Au-delà de son caractère symbolique, l’élimination de Droukdel, présentée comme un «succès majeur» par Paris, marquera-t-elle la fin de l’enlisement français au Mali ? Bien des interrogations subsistent.
Par Hassen Zenati
On le croyait planqué en Tunisie dans un de ces camps jihadistes du Chaambi, après avoir échappé aux traques de l’armée algérienne en Kabylie, dont il avait fait sa terre de prédation pendant de longs mois dans les massifs montagneux de la région et autour de la forêt de Sidi Ali Bouneb, son refuge principal.
Après s’être fait oublier pendant un temps, Abdelmalek Droukdel, alias Abou Moussaab Abdelwadoud, est réapparu à la lisière de la frontière algéro-malienne. C’est là qu’il a fini sa cavale meurtrière de près de 27 ans de terrorisme sanglant, mercredi dernier, 3 juin 2020, sous un déluge de feu de l’armée française, avertie de son passage par le renseignement américain et sans doute aussi par le renseignement algérien.
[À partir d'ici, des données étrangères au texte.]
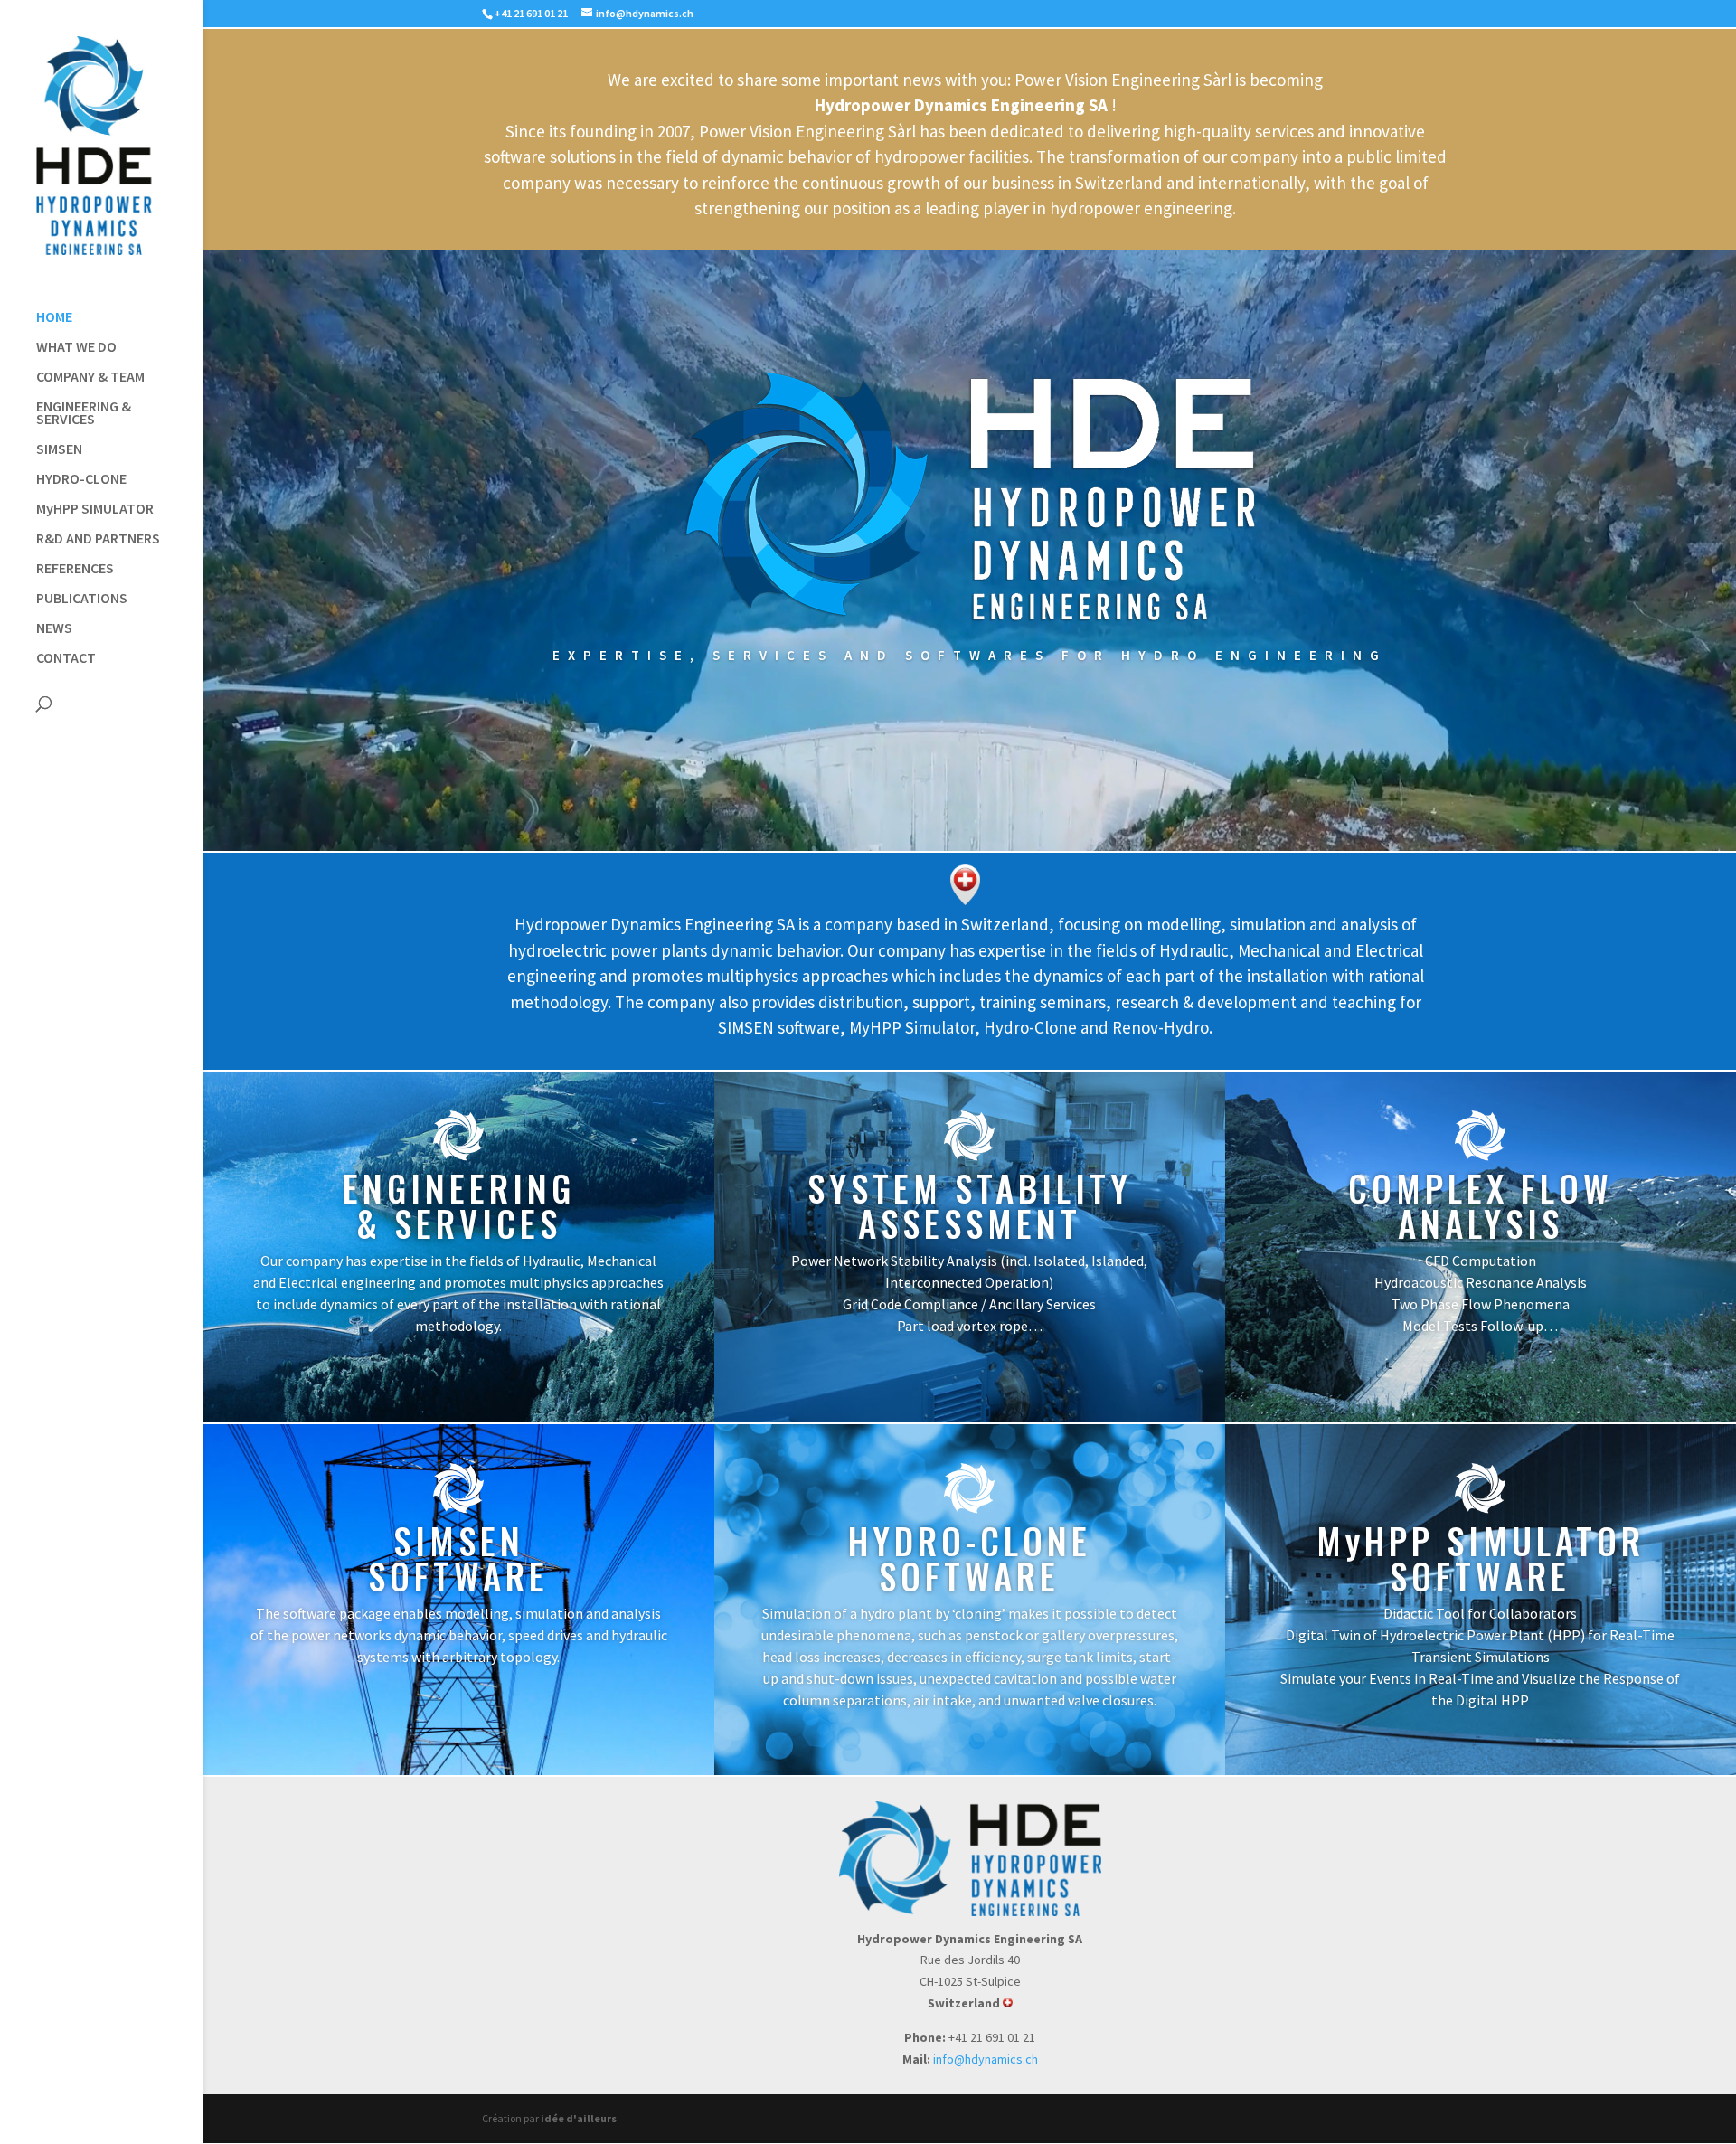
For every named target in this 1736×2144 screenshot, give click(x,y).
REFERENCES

Une intervention composée d’hélicoptères et de troupes au sol
Selon le colonel Frédéric Barbry, porte-parole de l’état-major français, «l’action s’est déroulée au nord de l’Adrar des Ifoghas, à 80 km à l’est de Tessalit. Elle a été réalisée par un module d’intervention composé d’hélicoptères et de troupes au sol» des forces spéciales. Droukdel était accompagné d’un «petit groupe» d’hommes lorsqu’il a été «neutralisé», a-t-il indiqué, sans plus de détails.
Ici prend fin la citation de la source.